One legal obstacle to OpenAI's IPO ambitions just evaporated. Elon Musk's lawsuit accusing Sam Altman and OpenAI of "stealing a charity" ended in a unanimous jury verdict — his claims were filed too late under the statute of limitations. "There was a substantial amount of evidence to support the jury's finding, which is why I was prepared to dismiss on the spot," Judge Yvonne Gonzalez Rogers said. Musk's lead counsel offered a one-word response: "Appeal." (more: https://techcrunch.com/2026/05/18/elon-musk-has-lost-his-lawsuit-against-sam-altman-and-openai/)

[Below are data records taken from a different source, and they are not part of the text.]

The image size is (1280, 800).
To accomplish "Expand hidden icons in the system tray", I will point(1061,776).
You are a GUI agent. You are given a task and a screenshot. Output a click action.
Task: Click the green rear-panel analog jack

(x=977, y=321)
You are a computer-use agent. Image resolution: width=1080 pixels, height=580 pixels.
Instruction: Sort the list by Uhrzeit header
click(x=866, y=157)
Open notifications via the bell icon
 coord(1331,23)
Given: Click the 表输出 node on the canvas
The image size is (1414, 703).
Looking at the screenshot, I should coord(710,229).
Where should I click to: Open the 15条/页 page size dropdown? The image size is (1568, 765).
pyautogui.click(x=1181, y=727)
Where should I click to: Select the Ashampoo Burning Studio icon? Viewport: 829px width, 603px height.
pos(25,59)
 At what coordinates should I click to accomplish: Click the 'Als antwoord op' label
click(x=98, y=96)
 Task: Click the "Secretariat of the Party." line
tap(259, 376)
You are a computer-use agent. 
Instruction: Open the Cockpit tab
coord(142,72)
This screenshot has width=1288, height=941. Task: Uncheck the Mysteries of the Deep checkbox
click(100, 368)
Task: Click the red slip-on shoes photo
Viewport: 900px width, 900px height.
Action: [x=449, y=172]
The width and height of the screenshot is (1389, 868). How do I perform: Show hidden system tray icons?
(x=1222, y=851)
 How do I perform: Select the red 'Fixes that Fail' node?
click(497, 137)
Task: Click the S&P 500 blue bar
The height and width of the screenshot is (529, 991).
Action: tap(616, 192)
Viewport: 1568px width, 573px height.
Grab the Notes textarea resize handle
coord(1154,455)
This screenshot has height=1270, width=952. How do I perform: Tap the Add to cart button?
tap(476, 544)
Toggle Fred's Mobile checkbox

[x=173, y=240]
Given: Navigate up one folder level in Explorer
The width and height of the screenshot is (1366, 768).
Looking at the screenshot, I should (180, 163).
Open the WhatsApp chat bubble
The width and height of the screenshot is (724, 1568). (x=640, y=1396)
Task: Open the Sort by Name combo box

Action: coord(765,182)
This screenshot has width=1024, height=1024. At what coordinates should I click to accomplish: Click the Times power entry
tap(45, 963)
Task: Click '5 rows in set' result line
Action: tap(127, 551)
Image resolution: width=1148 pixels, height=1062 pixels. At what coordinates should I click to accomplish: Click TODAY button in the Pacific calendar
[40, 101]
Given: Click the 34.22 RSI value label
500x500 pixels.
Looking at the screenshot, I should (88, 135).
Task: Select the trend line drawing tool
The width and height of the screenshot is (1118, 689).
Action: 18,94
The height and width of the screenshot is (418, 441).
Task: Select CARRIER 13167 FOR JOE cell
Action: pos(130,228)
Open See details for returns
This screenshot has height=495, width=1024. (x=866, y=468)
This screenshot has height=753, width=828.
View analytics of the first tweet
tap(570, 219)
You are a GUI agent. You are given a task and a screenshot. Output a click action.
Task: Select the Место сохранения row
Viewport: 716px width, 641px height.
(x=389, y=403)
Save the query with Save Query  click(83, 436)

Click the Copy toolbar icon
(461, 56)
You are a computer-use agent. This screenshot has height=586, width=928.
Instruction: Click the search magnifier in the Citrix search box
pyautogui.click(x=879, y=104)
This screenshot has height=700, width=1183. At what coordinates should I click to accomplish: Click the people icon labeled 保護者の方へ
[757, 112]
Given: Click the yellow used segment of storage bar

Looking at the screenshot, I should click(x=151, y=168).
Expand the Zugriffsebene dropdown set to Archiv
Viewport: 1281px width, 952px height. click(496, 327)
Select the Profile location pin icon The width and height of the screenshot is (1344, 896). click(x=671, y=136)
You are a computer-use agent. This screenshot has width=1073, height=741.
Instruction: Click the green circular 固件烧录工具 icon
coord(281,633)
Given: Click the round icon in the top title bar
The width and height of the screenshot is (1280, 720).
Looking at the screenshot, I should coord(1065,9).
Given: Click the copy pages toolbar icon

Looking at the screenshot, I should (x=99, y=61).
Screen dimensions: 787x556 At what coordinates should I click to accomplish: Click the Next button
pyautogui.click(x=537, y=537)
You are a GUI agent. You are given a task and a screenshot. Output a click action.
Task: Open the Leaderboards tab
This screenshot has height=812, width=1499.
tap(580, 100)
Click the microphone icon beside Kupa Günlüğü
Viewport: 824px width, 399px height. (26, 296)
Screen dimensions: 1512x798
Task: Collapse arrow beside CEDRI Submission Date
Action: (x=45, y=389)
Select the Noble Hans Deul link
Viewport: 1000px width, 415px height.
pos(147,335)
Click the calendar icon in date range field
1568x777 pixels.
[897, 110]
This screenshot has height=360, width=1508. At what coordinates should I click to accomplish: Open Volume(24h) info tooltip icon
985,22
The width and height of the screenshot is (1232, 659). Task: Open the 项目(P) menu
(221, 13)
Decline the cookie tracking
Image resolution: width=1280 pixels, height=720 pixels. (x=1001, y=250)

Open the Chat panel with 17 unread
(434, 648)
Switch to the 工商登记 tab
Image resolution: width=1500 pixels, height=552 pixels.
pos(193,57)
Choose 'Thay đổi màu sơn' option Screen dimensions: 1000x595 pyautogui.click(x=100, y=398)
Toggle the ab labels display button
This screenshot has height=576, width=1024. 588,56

Anthropic, meanwhile, is building its developer platform. The company acquired Stainless, which has powered the generation of every official Anthropic SDK since the earliest API days — turning API specs into SDKs across TypeScript, Python, Go, Java, Kotlin, plus CLIs and MCP servers. (more: https://www.anthropic.com/news/anthropic-acquires-stainless) With agents only as useful as what they can connect to, this is Anthropic verticalizing its tooling stack at the exact moment the MCP ecosystem is scaling. A detailed video editorial on AI investment strategy argues that 40% of agentic AI projects will fail by 2027 — not because the technology doesn't work, but because organizations skip understanding their workflows before buying tools. "Do not automate what you cannot describe," the presenter warns, offering a five-lever framework: automate, build, buy, hire, or wait. (more: https://youtu.be/LIkYVsxMpS8?si=TCCJmW1atsEe8v2H)

When Your AI Swarm Hallucinates

Researchers at Sun Yat-sen University published MAS-FIRE, the first systematic framework for fault injection and reliability evaluation of LLM-based multi-agent systems. They define 15 fault types covering intra-agent cognitive errors (hallucinations, memory loss, planning failures) and inter-agent coordination failures (blind trust, message storms, role ambiguity), injected through three non-invasive mechanisms: prompt modification, response rewriting, and message routing manipulation. (more: https://arxiv.org/abs/2602.19843v1)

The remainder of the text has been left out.